To do – Among these entries, how many lines contain "computer"? Say the number and nothing else.

%%

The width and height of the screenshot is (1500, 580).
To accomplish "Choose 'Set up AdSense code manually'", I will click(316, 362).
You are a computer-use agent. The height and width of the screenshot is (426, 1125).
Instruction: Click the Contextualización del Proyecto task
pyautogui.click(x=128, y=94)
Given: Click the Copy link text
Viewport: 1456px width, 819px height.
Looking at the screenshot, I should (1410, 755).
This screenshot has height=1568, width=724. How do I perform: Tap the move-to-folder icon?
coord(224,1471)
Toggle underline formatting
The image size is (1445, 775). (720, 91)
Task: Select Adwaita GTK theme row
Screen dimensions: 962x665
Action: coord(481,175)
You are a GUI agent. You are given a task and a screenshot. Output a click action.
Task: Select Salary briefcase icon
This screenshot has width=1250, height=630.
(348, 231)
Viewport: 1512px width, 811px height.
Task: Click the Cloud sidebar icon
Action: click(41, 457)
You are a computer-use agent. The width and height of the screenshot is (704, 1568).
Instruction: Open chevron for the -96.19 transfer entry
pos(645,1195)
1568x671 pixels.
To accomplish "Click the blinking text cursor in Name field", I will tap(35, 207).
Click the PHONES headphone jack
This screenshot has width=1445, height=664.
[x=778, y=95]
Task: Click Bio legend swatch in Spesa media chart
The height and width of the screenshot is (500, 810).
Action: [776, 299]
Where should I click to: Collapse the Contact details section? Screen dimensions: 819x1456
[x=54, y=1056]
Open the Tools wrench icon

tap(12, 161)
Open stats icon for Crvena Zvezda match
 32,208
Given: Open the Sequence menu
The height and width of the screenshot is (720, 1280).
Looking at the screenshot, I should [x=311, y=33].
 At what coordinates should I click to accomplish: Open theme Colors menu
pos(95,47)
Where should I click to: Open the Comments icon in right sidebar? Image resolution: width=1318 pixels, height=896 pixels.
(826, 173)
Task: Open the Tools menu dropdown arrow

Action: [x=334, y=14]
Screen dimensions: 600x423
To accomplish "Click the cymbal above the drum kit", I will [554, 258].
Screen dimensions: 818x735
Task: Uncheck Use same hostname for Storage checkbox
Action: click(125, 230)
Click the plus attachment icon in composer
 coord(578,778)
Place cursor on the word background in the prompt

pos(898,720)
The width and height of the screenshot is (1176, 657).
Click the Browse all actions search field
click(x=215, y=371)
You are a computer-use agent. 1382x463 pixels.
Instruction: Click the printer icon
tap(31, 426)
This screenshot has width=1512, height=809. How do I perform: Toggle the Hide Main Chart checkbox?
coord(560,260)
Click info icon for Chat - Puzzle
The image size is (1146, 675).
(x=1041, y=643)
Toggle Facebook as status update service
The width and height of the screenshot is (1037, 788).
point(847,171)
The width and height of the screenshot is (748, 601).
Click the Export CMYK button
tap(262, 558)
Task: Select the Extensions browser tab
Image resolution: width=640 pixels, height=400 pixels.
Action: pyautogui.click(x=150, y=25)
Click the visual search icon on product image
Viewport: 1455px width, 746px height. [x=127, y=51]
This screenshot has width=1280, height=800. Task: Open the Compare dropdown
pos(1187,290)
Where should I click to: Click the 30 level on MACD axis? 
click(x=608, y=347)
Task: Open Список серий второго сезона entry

%%

Solution – 3